— Все это так. Но вот мысли в тебе, Ефрем, какие-то есть. Что за мысли?

— Мысли? Никаких таких особенных мыслей и нет! — попробовал спрятаться Любкин.

— Шататься ты еще не шатаешься, но прежней крепости в тебе уже нет. Безусловности в тебе нет! Словно бы ты с трещинкой. А?

— Это тебе только так кажется! — уверенно ответил Любкин, но все же насупился. — Я внутри себя до конца крепкий, и некрепким я никак не могу быть, потому что если я отвалюсь, так тут же мне и смерть приключится. Вот возьми ты хоть ноготь на пальце! — протянул он растопыренную руку. — Пока он на пальце, он живой, а чуть ты отрежешь его, так… куда ж он? на что? Вымести и выбросить, вот и все. Я — большевик, а если меня от большевизма отрезать, так сразу же и выбросить надо, потому что в другой жизни мне жизни нет. Так? Так!

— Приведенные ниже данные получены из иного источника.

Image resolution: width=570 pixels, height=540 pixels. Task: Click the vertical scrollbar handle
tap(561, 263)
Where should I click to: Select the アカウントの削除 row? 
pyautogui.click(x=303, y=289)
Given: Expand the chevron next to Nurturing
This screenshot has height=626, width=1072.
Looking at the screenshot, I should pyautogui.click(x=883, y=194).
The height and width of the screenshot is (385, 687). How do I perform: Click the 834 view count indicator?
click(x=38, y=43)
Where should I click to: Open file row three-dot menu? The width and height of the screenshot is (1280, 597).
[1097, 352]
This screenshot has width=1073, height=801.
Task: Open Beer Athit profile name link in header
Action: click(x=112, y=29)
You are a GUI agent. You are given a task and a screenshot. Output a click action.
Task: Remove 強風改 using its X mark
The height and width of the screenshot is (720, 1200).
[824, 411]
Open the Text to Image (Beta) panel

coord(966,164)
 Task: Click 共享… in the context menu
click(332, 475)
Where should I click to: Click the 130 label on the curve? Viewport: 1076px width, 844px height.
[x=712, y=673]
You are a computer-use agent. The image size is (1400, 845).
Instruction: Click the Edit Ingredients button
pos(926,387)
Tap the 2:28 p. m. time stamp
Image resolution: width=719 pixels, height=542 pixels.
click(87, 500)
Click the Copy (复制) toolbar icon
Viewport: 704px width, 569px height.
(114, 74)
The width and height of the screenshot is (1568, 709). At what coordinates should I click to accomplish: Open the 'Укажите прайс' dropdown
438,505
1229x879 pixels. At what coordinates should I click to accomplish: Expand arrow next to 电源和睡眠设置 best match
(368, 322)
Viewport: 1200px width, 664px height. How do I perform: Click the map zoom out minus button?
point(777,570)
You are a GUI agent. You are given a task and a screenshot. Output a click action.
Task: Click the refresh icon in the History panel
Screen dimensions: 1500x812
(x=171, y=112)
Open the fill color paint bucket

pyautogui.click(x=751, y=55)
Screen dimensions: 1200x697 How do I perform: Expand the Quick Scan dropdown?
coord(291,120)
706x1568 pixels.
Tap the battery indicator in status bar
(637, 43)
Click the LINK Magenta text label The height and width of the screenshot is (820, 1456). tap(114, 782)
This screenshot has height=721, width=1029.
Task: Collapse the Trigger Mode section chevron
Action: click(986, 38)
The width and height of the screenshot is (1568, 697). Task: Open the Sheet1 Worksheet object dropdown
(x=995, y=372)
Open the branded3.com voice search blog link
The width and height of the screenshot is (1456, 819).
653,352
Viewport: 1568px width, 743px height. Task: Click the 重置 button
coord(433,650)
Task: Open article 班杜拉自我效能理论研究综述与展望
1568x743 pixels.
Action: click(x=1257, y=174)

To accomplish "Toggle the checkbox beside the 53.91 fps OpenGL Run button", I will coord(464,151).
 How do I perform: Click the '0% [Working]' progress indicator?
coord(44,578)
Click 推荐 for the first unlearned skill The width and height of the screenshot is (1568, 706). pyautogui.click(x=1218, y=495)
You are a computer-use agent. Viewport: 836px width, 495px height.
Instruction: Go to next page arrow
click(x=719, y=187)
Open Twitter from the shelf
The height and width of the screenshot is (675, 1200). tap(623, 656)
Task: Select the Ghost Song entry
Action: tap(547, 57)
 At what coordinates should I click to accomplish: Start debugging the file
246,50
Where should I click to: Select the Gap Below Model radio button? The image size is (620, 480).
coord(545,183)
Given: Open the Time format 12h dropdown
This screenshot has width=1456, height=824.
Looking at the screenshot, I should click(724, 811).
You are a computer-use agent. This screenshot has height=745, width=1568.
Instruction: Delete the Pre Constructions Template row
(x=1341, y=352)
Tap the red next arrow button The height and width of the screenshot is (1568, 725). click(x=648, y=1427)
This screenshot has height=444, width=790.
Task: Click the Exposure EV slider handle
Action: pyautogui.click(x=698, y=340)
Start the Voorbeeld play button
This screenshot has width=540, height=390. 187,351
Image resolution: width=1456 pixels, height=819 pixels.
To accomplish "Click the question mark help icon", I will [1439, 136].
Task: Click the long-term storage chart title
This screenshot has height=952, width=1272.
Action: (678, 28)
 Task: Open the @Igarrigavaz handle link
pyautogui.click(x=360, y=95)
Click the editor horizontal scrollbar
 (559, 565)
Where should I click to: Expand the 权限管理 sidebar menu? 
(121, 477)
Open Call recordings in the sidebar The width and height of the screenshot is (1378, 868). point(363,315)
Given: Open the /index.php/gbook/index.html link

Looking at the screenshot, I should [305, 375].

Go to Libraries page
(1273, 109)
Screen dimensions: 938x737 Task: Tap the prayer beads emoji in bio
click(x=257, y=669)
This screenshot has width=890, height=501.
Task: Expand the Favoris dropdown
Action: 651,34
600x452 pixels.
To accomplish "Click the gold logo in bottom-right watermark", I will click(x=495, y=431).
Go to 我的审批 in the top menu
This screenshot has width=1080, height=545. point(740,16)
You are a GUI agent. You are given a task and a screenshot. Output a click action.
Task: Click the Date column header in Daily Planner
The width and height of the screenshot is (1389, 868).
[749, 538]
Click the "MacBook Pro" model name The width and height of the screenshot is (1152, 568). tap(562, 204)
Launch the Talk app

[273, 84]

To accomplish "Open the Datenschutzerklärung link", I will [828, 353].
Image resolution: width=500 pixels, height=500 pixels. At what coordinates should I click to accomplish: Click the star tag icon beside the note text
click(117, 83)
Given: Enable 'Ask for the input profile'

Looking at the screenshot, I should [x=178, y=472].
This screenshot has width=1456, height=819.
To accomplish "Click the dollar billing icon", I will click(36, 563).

— Это верно! — одобрил и подкрепил Супрунов. — Мы без большевизма смысла не имеем. Если, предположим, контрреволюция вдруг победит, так мы с тобой без остатка погибнем. И не оттого, что нас расстреляют или на каторгу сошлют, а оттого, что ни в одном уголке жизни нам места не будет. Новая жизнь будет, и новые люди будут, а нам в этой жизни и с этими людьми места не будет.

— И, стало быть, — крепко сжал кулаки Любкин, — я в себе вот как уверен! А если мне на Варискина поглядеть любопытно, так ничего в этом нет: любопытно, значит, любопытно, только и всего!

— Ты так уверен? — скосился Супрунов.

— А как же иначе! — спокойно и убежденно ответил Любкин.